Every line below that has "Monthly" in it should be copied.

■ **INPUT RECORDS**
☆ ☆ ☆

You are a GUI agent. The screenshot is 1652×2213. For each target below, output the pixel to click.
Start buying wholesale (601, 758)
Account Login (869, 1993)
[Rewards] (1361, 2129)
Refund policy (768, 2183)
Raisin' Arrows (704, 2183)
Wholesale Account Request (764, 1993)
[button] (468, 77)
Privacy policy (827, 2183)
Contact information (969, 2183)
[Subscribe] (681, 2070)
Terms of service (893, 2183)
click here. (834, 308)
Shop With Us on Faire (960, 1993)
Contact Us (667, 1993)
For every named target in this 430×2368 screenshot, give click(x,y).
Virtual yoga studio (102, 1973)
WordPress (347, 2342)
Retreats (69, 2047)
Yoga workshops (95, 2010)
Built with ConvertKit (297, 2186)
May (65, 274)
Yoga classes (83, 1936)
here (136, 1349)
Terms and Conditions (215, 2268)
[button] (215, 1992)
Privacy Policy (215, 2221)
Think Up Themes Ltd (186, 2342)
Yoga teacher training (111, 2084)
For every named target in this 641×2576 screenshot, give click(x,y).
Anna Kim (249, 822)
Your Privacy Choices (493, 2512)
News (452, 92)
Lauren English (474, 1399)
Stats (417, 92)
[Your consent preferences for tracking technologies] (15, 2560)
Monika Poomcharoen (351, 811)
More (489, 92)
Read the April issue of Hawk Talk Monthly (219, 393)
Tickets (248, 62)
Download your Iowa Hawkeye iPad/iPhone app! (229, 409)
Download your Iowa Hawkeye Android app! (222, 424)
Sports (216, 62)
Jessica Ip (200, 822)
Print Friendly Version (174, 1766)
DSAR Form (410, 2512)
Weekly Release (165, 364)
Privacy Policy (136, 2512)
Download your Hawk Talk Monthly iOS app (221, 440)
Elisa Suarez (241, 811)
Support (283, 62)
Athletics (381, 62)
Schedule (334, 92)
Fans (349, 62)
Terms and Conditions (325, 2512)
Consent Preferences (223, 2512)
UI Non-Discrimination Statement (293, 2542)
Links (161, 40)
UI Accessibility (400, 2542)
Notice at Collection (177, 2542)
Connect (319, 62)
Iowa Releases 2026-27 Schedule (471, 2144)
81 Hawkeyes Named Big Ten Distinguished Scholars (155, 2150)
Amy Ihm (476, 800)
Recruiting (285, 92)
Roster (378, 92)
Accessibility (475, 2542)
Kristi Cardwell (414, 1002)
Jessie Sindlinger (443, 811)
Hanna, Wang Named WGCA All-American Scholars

☆ ☆ ☆

■ **FINISHED EXERCISE**
Read the April issue of Hawk Talk Monthly (219, 393)
Download your Hawk Talk Monthly iOS app (221, 440)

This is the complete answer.